From Mutual Dependence to Obsolescence: The Future of Labor in an AI-Driven Economy

Socrates /

Posted on: May 20, 2024 / Last Modified: May 23, 2024

Throughout history, capital and labor have been interdependent forces driving economic growth. Capital relies on labor to generate returns on investment, while labor depends on capital for wages. Despite historical fluctuations in their balance of power, classical economics suggests a theoretical long-term equilibrium where both parties benefit—capital sees growing returns, and labor enjoys rising wages. But is this equilibrium sustainable in the face of rapid technological advancements?

The post-World War II era, particularly from the late 1940s to the early 1970s, exemplifies the mutual benefit of capital and labor. This period saw unprecedented economic growth and a significant rise in the standard of living for the baby boomer generation in North America. However, starting in the 1970s, the balance of power shifted towards capital. This shift was marked by productivity gains increasingly benefiting returns on investment while wages stagnated. As a result, the once-synchronized growth of productivity and wages decoupled, favoring capital over labor and increasing income inequality and social stratification.

This was a substantial quantitative change with proportionally substantial quantitative social implications. Today, we are approaching a qualitatively different watershed moment that will fundamentally shift the balance of power and have profound social and political implications.

For the first time in history, technological advancements like AI and robotics enable capital to create labor rather than hire it. This shift disrupts the traditional labor-capital relationship, leading to ‘technological unemployment,’ where machines and AI replace human labor across various industries. The longstanding relationship of mutual co-dependence between capital and labor will be profoundly altered, and the equilibrium taught by classical economics will no longer hold, even in theory. The incentive for paying wages diminishes as technologies like AI and robotics increase productivity while reducing costs. It’s like having workers who produce more and more while getting paid less and less. The best part for capital is the ability to create and multiply its own ‘labor’ force or cut it when needed, increasingly faster and cheaper. Humans are not required.

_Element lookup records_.
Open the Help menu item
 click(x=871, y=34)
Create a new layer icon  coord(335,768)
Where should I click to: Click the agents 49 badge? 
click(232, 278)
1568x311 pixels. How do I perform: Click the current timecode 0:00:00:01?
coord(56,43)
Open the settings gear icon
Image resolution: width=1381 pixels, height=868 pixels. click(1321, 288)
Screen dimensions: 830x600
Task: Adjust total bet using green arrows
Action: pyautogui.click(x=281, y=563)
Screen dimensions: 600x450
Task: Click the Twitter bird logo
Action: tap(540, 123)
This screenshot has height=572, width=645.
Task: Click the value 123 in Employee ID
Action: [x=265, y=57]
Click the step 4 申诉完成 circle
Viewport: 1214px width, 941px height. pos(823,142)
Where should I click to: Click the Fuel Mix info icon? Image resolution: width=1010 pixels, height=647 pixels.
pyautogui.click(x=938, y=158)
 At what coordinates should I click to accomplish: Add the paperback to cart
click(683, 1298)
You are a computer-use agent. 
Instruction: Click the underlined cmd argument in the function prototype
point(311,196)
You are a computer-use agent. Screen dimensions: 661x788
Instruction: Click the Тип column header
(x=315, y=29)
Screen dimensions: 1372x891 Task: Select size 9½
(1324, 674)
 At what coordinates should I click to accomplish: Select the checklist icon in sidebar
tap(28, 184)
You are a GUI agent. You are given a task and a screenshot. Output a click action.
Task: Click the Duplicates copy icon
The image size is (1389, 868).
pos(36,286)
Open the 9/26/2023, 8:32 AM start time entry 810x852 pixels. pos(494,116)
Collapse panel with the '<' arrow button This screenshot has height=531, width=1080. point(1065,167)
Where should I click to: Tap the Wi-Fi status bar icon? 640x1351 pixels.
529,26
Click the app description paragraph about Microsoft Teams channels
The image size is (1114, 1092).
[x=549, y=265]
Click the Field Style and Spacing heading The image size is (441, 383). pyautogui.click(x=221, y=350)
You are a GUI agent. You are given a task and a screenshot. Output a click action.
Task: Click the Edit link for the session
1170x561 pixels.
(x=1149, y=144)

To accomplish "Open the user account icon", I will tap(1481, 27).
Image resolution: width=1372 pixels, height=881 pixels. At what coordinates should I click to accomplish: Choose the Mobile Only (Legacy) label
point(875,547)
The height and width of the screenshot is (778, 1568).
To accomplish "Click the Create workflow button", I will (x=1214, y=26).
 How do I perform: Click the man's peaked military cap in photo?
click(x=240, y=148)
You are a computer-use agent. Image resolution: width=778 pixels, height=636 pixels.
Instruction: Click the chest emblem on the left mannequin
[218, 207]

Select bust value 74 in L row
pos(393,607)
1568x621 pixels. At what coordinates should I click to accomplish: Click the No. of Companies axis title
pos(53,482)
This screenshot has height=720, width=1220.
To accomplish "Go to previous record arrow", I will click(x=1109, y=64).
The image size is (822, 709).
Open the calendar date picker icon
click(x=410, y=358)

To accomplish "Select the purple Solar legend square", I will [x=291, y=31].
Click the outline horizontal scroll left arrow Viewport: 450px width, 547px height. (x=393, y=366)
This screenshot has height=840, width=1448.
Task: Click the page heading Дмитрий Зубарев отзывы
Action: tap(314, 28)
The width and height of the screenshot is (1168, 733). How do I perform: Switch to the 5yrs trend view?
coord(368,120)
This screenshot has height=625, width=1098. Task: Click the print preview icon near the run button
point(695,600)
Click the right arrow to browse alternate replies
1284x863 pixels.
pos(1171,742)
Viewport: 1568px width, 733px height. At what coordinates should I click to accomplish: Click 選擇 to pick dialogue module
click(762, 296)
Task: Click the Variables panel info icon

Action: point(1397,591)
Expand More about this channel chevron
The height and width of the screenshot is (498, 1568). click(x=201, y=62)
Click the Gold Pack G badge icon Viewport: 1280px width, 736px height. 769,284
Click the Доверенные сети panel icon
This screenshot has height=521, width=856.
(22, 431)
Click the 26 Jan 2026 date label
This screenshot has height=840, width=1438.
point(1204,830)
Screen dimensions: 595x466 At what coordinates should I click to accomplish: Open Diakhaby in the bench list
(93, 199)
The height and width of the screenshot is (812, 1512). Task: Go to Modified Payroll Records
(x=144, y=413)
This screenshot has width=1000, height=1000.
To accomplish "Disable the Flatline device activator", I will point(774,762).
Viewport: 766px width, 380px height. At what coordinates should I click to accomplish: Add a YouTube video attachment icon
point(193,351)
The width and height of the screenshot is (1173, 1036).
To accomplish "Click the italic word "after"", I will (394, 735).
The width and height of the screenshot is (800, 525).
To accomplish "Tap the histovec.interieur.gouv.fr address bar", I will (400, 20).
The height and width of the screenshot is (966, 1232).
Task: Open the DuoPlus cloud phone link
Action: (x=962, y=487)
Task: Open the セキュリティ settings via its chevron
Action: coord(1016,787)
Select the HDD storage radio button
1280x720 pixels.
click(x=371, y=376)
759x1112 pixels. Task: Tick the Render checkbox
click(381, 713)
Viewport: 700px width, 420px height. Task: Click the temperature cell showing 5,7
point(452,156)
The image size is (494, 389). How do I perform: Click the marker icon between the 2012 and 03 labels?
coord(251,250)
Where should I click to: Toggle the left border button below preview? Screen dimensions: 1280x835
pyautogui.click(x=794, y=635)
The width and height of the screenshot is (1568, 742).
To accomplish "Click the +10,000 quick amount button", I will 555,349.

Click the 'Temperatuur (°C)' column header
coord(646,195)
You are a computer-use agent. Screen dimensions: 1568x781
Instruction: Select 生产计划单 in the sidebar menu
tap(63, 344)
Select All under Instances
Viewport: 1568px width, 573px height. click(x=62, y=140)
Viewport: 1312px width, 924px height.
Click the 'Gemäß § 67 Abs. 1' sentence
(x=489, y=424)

_SET PROBLEM A_.
In the essay on the future of labor, turn the paragraph beginning "The post-World War II era" into a short bulleted list that keeps its main facts.
_SET PROBLEM B_.
Continue the essay on the future of labor from its final sentence.

_WRITTEN ANSWER A_.
- Late 1940s to early 1970s: capital and labor benefited together, with unprecedented economic growth and a sharp rise in living standards for North American baby boomers.
- From the 1970s: the balance of power shifted toward capital.
- Productivity gains increasingly went to returns on investment while wages stagnated.
- Productivity and wage growth decoupled, favoring capital and increasing income inequality and social stratification.

_WRITTEN ANSWER B_.
Some argue we have heard similar Luddite concerns before, and historically, technological advances have worked out for the better. However, today’s technological unemployment fundamentally differs from past labor disruptions, such as those during the Industrial Revolution. In the past, displaced workers transitioned from one type of manual job to another, as capital still needed human labor to operate machines, oversee production, and manage resources. Today, machines can autonomously perform these tasks. Production is monitored by sensors, and resource allocation and management are handled by AI, reducing the need for human labor to the point of potential obsolescence.

The speed and depth of change we are experiencing today, combined with an accelerating pace, means we will witness much more happen in a much shorter timeframe than during the Industrial Revolution. This is not simply about replacing some manual jobs with others; it’s about making most human jobs obsolete across all industrial levels—from cashiers and production-line workers to accountants, brokers, lawyers, insurance and real estate agents, consultants, doctors, and even CEOs. Such a fundamental change, occurring over a few decades, will have revolutionary political and social implications, similar to how the Industrial Revolution spawned various social movements, uprisings, and political revolutions.

Historian Yuval Harari predicts that the AI revolution will give rise to a ‘useless class,’ much like the Industrial Revolution created the working class. This new class will consist of individuals who are not merely unemployed but unemployable, posing significant social and political challenges. In the past, capital had incentives to preserve labor, as it could not operate without it. While exploitation was common, outright elimination of workers was not economically viable. However, with the advent of machine labor, human workers become obsolete, removing economic incentives to treat them humanely. This could lead to severe consequences, particularly if displaced workers resort to political organization, sabotage, or destruction of property, as historically seen during periods of mass unemployment.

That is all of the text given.